[Extracted data entries]
____________

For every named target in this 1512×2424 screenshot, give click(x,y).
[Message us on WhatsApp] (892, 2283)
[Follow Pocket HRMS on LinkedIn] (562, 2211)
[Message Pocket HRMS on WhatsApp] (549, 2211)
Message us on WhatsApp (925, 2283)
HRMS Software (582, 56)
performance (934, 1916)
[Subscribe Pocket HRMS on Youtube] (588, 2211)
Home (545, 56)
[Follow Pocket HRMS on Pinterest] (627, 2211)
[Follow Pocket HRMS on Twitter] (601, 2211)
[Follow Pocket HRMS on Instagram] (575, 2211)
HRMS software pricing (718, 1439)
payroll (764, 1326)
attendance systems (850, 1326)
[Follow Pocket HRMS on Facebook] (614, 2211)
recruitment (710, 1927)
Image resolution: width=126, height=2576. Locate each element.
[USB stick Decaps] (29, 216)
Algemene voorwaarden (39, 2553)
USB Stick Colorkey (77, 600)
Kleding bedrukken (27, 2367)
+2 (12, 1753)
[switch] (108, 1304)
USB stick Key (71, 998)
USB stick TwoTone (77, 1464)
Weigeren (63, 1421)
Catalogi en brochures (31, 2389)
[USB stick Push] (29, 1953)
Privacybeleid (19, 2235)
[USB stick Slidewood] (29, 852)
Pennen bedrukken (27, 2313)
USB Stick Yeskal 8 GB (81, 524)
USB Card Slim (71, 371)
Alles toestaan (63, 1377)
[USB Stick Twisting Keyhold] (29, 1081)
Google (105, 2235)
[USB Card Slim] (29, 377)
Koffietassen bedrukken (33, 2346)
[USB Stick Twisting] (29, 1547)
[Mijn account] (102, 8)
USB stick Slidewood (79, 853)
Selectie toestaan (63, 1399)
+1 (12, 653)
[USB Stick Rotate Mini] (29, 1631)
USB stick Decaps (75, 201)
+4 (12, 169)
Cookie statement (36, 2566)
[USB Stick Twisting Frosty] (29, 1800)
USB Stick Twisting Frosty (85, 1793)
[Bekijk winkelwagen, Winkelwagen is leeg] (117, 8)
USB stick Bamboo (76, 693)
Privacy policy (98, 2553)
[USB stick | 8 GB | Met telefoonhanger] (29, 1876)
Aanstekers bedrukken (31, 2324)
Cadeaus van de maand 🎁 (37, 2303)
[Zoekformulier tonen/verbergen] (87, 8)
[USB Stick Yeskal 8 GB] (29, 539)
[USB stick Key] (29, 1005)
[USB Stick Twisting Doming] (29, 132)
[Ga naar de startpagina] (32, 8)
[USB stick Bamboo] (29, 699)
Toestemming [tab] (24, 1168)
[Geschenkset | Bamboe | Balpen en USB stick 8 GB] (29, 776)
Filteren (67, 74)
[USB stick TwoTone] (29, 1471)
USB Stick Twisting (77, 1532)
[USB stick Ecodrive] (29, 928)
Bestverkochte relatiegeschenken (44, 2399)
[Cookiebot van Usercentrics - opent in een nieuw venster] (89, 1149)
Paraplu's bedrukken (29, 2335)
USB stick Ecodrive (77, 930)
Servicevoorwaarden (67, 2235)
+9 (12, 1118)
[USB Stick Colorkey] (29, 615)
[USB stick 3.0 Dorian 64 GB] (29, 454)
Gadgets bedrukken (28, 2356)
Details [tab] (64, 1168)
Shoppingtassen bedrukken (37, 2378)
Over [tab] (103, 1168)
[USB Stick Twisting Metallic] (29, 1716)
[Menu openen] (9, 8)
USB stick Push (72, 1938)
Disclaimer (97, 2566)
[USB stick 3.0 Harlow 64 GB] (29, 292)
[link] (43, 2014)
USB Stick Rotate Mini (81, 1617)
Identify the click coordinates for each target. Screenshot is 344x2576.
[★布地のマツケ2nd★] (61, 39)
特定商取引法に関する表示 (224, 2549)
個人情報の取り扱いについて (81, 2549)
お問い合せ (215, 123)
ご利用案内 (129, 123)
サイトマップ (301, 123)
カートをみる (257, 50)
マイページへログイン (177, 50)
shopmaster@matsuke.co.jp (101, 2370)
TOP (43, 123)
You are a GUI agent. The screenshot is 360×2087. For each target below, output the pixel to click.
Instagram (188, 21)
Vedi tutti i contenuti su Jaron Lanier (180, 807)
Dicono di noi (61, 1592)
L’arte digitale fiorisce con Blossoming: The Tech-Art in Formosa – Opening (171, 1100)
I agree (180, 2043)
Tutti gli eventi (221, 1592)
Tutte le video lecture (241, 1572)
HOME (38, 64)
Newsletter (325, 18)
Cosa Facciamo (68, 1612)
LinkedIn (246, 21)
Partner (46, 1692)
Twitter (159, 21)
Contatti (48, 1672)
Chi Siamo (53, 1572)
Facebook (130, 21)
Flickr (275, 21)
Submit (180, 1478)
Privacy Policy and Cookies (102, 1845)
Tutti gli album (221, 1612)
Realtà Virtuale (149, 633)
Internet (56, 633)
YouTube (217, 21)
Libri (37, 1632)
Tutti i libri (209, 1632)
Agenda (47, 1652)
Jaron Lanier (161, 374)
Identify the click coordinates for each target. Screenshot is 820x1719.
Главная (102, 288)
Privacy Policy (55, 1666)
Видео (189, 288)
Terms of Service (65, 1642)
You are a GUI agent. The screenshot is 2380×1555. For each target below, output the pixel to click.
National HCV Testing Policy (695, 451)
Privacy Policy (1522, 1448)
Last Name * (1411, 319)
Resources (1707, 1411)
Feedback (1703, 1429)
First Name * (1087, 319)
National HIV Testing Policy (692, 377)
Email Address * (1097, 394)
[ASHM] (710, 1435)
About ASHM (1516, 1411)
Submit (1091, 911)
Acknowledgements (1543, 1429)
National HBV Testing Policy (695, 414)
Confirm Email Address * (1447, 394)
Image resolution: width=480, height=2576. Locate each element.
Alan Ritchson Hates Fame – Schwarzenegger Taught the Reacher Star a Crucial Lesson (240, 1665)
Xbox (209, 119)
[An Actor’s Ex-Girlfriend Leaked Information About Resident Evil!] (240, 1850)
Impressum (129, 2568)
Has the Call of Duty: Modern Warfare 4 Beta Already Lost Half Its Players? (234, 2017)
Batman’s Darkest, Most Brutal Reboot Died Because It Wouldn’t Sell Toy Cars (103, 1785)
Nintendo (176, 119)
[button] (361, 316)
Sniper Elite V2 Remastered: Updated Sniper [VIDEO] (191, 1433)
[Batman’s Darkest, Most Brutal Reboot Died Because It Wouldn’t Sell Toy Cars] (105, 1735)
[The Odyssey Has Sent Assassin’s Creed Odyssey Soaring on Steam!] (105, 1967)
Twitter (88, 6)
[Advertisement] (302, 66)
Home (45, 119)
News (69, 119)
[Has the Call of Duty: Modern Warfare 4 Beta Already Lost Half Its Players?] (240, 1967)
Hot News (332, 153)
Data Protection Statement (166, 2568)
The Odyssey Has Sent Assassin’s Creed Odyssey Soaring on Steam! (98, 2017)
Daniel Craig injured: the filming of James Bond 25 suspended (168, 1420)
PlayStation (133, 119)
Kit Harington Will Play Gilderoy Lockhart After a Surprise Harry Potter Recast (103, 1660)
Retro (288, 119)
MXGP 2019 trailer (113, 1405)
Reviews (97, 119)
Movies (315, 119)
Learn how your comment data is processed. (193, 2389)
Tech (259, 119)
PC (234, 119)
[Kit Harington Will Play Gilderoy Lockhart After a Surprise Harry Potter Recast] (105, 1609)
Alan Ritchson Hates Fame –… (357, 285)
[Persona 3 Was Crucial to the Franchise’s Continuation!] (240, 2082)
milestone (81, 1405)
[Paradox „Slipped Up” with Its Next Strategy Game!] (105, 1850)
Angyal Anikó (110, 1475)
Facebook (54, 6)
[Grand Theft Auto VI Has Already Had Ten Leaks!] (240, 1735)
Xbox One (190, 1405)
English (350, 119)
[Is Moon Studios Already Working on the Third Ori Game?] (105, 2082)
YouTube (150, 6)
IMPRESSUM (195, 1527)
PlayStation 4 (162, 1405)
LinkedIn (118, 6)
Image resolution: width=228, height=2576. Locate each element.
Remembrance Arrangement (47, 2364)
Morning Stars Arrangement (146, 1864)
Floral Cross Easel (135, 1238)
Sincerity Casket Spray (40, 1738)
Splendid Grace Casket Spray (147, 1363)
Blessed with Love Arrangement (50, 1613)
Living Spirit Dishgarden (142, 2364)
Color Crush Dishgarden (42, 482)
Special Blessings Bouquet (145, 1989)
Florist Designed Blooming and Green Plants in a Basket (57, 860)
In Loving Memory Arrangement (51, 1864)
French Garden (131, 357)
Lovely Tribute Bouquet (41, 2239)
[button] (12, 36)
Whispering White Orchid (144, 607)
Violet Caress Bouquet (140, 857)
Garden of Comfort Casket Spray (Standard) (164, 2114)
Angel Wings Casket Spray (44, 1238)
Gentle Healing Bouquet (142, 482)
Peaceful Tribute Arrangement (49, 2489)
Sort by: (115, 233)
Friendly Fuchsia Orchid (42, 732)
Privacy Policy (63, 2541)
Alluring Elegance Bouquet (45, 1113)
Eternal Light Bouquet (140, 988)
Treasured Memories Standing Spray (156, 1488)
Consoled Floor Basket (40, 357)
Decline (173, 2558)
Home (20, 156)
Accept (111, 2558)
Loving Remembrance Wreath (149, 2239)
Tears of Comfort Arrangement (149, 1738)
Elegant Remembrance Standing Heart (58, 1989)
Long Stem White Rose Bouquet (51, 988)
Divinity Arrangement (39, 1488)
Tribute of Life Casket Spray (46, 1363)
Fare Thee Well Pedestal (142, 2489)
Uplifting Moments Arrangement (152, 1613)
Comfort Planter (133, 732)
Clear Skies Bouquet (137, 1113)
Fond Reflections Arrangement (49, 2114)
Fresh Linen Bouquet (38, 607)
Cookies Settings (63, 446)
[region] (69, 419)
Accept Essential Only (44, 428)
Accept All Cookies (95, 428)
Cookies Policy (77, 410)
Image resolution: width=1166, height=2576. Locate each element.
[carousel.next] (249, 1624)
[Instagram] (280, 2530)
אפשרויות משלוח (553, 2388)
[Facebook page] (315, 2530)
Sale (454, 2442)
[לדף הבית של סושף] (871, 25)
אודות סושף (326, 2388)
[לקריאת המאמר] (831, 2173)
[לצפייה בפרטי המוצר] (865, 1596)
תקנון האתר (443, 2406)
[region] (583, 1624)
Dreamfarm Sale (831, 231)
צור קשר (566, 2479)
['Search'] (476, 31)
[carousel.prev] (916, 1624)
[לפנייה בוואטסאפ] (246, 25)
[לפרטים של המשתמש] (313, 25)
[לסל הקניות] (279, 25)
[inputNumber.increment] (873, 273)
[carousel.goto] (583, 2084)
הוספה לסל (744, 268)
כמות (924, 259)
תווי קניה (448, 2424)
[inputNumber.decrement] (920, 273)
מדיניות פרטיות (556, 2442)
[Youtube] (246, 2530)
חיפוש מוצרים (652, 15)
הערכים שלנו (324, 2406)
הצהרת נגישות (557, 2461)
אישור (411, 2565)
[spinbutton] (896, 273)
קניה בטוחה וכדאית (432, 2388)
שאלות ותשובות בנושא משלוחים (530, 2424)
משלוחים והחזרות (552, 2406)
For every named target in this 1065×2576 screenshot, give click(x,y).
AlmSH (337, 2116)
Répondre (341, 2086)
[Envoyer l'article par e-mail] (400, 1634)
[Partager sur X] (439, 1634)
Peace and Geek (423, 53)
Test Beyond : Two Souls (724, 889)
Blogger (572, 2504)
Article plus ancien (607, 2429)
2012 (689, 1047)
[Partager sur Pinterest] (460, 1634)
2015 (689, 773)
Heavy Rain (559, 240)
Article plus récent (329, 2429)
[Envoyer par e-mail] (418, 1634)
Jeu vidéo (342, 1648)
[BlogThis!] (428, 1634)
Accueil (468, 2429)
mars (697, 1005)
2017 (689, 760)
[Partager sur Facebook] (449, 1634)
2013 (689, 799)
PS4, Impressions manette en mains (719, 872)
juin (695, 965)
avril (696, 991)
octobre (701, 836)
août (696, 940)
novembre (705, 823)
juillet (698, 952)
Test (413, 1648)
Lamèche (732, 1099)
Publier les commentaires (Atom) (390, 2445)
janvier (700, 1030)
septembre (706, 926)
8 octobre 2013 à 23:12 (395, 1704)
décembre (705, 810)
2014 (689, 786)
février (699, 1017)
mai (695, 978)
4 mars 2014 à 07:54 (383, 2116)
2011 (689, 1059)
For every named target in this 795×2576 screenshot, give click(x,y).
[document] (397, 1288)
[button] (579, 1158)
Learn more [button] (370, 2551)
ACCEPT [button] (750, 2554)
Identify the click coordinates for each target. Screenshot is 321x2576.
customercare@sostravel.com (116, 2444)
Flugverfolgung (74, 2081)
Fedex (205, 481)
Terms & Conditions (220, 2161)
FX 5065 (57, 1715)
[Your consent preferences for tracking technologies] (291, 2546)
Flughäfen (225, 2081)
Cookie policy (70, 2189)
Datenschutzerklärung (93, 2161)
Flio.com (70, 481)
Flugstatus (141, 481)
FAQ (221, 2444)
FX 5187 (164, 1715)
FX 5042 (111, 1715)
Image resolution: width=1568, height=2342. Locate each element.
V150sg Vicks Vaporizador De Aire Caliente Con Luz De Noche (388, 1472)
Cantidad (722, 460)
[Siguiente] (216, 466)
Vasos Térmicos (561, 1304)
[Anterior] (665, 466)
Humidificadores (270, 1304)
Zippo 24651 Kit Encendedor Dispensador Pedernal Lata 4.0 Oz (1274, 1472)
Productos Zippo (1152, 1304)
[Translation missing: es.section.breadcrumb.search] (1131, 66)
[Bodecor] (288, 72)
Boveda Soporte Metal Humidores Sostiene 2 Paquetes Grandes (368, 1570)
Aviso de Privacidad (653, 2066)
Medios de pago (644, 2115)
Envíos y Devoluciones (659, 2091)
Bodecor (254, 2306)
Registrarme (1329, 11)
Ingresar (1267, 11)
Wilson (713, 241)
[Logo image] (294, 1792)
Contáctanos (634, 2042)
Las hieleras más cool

____________

» **Your instructions**: Give back the records above exactly, limited to the lines between the one holding "Home (545, 56)" and the one holding "USB Card Slim (71, 371)", inclusive.

» **Solution to this exercise**:
Home (545, 56)
[Follow Pocket HRMS on Pinterest] (627, 2211)
[Follow Pocket HRMS on Twitter] (601, 2211)
[Follow Pocket HRMS on Instagram] (575, 2211)
HRMS software pricing (718, 1439)
payroll (764, 1326)
attendance systems (850, 1326)
[Follow Pocket HRMS on Facebook] (614, 2211)
recruitment (710, 1927)
Image resolution: width=126, height=2576. Locate each element.
[USB stick Decaps] (29, 216)
Algemene voorwaarden (39, 2553)
USB Stick Colorkey (77, 600)
Kleding bedrukken (27, 2367)
+2 (12, 1753)
[switch] (108, 1304)
USB stick Key (71, 998)
USB stick TwoTone (77, 1464)
Weigeren (63, 1421)
Catalogi en brochures (31, 2389)
[USB stick Push] (29, 1953)
Privacybeleid (19, 2235)
[USB stick Slidewood] (29, 852)
Pennen bedrukken (27, 2313)
USB Stick Yeskal 8 GB (81, 524)
USB Card Slim (71, 371)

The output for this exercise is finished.